Ha ha! just a little tasteless humor there, designed to elicit angry letters from liberals. The truth is, homemade beer is perfectly safe, unless the bottle explodes. We’ll have more on that if space permits. Also it’s completely legal to make beer at home. In fact, as I read the current federal tax laws—I use a strobe light—if you make your own beer, you can take a tax credit of up to $4,000, provided you claim you spent it on insulation!

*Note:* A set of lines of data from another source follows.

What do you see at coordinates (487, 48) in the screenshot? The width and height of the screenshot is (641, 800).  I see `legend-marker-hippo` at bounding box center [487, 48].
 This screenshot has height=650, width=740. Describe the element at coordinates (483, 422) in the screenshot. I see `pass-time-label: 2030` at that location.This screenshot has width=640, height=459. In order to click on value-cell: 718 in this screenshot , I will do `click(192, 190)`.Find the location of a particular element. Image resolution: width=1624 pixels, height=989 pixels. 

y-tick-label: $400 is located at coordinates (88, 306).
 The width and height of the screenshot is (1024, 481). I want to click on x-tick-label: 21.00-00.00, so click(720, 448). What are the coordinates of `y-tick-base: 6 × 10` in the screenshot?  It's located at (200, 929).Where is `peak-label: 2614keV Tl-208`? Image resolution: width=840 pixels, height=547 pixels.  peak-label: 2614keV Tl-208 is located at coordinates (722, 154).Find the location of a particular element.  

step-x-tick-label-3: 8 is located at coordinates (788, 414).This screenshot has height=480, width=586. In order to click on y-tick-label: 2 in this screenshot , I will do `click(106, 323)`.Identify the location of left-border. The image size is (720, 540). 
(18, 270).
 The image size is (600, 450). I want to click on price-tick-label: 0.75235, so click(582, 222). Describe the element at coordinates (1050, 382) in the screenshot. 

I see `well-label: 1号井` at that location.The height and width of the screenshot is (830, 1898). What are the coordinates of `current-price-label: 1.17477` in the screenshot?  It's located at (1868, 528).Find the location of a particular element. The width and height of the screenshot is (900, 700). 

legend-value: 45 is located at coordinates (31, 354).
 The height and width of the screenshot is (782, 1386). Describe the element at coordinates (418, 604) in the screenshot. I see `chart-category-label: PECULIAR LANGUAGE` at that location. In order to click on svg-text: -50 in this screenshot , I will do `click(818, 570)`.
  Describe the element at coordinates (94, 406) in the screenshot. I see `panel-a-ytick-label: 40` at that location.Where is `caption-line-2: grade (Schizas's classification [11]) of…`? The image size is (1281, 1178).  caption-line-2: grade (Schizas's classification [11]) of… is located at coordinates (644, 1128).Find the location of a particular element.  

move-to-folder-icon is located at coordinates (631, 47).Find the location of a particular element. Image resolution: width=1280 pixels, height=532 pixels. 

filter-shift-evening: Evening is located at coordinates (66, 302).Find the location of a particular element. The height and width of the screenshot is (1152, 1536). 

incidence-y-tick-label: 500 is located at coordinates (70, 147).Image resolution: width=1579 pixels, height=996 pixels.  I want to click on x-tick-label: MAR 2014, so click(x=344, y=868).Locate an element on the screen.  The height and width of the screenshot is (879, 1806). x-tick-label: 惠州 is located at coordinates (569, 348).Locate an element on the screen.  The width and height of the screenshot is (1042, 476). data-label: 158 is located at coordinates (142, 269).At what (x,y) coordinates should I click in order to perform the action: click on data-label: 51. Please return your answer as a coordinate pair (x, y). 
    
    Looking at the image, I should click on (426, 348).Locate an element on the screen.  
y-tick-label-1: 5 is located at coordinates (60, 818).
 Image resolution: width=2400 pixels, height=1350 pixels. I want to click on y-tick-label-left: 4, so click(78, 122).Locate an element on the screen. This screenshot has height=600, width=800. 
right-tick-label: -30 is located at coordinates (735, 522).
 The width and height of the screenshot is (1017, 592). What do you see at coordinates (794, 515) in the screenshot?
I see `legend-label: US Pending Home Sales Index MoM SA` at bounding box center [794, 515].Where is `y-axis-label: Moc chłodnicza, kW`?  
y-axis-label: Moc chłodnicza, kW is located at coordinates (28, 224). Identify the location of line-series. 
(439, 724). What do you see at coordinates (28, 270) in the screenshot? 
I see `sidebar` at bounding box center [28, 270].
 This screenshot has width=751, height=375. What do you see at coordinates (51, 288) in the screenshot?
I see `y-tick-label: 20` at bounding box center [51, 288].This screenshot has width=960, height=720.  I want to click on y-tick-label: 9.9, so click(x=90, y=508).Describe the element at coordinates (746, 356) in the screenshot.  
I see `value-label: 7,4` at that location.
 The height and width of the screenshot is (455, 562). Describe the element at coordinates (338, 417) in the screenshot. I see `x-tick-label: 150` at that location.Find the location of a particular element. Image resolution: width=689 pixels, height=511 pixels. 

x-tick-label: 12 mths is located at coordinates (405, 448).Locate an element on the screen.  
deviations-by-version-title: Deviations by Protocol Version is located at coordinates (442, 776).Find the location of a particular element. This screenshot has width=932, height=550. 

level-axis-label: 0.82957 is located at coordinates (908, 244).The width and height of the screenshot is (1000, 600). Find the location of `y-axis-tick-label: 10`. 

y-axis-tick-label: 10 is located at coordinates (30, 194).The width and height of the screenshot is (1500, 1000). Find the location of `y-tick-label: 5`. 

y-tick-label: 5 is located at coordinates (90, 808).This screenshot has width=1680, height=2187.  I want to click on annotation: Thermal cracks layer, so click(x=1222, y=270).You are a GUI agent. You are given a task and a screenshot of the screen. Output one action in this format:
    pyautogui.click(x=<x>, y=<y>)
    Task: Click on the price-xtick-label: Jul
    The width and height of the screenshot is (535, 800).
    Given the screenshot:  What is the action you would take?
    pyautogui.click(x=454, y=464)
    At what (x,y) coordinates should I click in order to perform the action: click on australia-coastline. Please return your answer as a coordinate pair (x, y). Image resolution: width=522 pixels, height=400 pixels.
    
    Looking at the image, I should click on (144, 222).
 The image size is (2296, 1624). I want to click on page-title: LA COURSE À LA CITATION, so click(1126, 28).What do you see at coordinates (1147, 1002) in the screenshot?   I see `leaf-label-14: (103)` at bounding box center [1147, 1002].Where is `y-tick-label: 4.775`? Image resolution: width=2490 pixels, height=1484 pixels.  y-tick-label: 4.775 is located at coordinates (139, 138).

And it’s very easy to make your own beer: You just mix your ingredients and stride briskly away. (You may of course vary this recipe to suit your own personal taste.) Your two main ingredients are (1) a can of beer ingredients that you get from Craig or an equivalent person, and (2) yeast. Yeast is a wonderful little plant or animal that, despite the fact that it has only one cell, has figured out how to convert sugar to alcohol. This was a far greater accomplishment than anything we can attribute to giant complex multicelled organisms such as, for example, the Secretary of Transportation.
After the little yeasts are done converting your ingredients into beer, they die horrible deaths by the millions. You shouldn’t feel bad about this. Bear in mind this is yeast we’re talking about, and there’s plenty more available, out on the enormous yeast ranches of the Southwest. For now, your job is to siphon your beer into bottles. This is the tricky part, because what can happen is the phone rings and you get involved in a lengthy conversation during which your son, who is 4-1/2, gets hold of the hose and spews premature beer, called “wort,” all over the kitchen and himself, and you become the target of an investigation by child welfare authorities because yours is the only child who comes to preschool smelling like a fraternity carpet.